Parcells engineered turnarounds with several teams and earned two Super Bowl rings with the New York Giants. The former NFL Coach of the Year had an all-time record of 172-130-1, Known as the “Big Tuna,” Parcells displayed an ability to build winning programs with the New England Patriots, New York Jets and Dallas Cowboys. He’s the only coach in NFL history to lead four different teams to the playoffs and three teams to a conference championship game.
“I text him every now and then after a game just to say, ‘Hey, tough loss today, Coach, but we’ll be alright,’” Culley said. “And he’ll text back and say ‘you’re right.’ The reason I spent the day with him was first of all, he recruited me out of high school.
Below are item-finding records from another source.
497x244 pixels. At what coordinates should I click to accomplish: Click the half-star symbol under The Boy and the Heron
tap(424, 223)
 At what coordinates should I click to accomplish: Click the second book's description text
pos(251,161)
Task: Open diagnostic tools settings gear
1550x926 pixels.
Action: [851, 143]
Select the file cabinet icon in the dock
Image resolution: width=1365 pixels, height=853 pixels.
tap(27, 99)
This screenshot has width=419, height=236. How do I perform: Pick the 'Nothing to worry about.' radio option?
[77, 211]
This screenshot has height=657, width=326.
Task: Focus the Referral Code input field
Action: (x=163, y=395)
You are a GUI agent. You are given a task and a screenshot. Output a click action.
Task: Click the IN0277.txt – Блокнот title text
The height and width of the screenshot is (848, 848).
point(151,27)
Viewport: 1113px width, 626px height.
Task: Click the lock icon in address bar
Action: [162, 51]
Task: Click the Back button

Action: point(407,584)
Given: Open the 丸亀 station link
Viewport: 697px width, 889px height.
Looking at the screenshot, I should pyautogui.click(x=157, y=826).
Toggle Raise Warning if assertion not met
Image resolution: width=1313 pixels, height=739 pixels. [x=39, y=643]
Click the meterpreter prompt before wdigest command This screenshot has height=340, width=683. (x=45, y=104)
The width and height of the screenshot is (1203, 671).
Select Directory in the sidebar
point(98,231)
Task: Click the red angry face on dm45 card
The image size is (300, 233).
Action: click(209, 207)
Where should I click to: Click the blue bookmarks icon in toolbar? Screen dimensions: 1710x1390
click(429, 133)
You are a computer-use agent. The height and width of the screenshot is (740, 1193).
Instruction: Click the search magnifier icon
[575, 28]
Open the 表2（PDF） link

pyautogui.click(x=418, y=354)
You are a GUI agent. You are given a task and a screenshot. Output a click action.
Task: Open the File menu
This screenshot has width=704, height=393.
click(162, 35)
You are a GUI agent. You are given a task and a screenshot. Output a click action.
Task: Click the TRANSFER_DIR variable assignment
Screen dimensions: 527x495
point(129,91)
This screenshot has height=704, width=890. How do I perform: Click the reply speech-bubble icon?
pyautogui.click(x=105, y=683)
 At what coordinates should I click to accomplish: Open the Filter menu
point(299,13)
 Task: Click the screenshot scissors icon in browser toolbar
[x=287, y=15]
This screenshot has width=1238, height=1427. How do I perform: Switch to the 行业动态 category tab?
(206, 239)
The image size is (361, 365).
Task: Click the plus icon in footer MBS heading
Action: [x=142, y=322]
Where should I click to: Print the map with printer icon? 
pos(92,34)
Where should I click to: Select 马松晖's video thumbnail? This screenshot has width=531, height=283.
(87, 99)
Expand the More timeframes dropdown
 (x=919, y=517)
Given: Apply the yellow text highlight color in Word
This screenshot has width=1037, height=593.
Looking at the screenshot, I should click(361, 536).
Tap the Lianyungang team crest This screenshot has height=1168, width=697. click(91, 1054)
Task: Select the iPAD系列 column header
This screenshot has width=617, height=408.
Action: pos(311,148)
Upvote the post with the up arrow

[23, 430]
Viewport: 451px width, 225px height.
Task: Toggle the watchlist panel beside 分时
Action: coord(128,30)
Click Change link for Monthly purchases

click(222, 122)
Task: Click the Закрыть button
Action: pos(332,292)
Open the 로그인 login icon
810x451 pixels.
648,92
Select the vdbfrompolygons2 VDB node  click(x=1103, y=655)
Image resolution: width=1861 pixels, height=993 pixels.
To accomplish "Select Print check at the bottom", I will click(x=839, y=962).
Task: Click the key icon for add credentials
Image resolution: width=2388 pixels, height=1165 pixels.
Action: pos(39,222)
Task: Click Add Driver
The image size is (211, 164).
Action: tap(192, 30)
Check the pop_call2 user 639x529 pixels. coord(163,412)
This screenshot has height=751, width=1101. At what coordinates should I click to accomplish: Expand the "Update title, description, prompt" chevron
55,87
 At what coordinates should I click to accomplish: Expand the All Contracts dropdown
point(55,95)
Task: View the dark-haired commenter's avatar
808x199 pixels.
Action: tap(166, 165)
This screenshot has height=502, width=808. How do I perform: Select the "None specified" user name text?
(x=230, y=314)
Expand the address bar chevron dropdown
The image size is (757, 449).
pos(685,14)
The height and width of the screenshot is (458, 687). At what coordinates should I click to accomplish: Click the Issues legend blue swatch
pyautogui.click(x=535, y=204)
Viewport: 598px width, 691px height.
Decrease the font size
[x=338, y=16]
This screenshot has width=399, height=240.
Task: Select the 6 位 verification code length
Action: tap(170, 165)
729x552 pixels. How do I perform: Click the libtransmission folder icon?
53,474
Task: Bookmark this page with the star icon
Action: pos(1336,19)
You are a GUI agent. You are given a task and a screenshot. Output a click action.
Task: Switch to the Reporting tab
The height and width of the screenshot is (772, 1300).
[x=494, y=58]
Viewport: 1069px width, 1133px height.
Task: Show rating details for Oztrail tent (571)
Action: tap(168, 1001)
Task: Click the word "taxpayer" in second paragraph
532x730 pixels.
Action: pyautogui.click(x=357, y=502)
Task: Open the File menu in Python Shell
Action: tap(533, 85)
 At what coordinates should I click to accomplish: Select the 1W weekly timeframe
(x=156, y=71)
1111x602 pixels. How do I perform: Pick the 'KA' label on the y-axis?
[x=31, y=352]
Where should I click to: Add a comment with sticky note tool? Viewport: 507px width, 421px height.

I played for him for two years when I was at Vanderbilt. Once I got into coaching, he’s always been someone that I talked to and consulted with about a lot of situations, because he’d been in the league for so long. But the reason I spent the day with him, I went this summer, was simply because three times in the NFL he’s taken franchises and turned them around. He’s been the best in the history of doing that, three different teams.
“I respect his ability as a coach and I respect who he is as a person. I called him up and asked, ‘Could I come up and talk to you about some things about how you went about it?’ And he said ‘sure.’ I went up and had a day with him and I just kind of picked his brain. Now, while I was up there picking his brain, I had to go up to the racetrack, to the horses, and watch his trainer because he’s up there. He’s in Saratoga because of horseracing, because he owns some horses. I just found out when he was up there, he treats his horses just like he did players in coaching. It was a good experience for me.”
The essence of Parcells’ hard-nosed advice is to stay the course and to select a path and stick with that detailed plan.
“Do what you believe in, do what you believe in,” Culley said. “You are the leader. You have a plan. Implement your plan. Make sure everybody is on the same page with your plan. He says follow it through to the end.”
Culley is 2-8 in his first season as a head coach at any level, but the former Philadelphia Eagles, Kansas City Chiefs and Baltimore Ravens assistant snapped an eight-game losing streak with a 22-13 upset victory over the heavily favored Tennessee Titans. It marked his signature win so far as the leader of a rebuilding team. Working in tandem with general manager Nick Caserio, Culley knows there’s a lot more heavy lifting ahead.
“I think I’m getting better, I’m getting better at it, I’m staying the course,” Culley said. “They all know in this building what my plan is, and we’re staying the course, so we know it’s a process. I still feel like that we’re still on the same path right now with that. Well, the plan, it’s a big plan. I can’t give you all that information.”
As for his meeting with Parcells, it brought back a lot of memories for Culley and imparted a lot of valuable knowledge.
“Tremendous, because he’s the guy that turned three different teams around, the Giants, the Jets, the Patriots, took two of them to a Super Bowl,” Culley said. “He’s the guy that knows it. He’s been there and he’s done it, only one that has done it three different times at three different teams. I happen to have a relationship with him. He was gracious enough to let me come up. Of course, when I came up to it, I kind of got flashbacks of when he was coaching. He treated everybody like crap, but he always treated you fair. He did the same thing when I was up there this time.”
Parcells gave Culley a nickname back in high school that stuck with him.
He called him “Double Cross,” because he signed letter of intents with multiple conferences before Parcells landed him at Vanderbilt.
“When I was being recruited by him, at that time in college you could sign a letter of intent in December with a conference, but when you sign that letter with that conference, that conference got eliminated, anybody else in that conference couldn’t recruit you, but every other conference could,” Culley said. “At the end in February, there was another letter that you sign, which was the national letter of intent, that way people could still be recruiting you. After I signed that letter of intent, I signed a letter of intent with somebody, I don’t even remember who it was—MTSU.
“Everybody else kept recruiting, so along the way I actually committed to like three or four people after I had already signed the letter of intent with Middle Tennessee. When he came in and started recruiting me, the thing was when he convinced me to come, he had also heard that I told Tennessee that I was coming, I told Notre Dame I was coming and I told this team I was coming. He nicknamed me ‘Double Cross’. He calls me ‘Double Cross’ still.”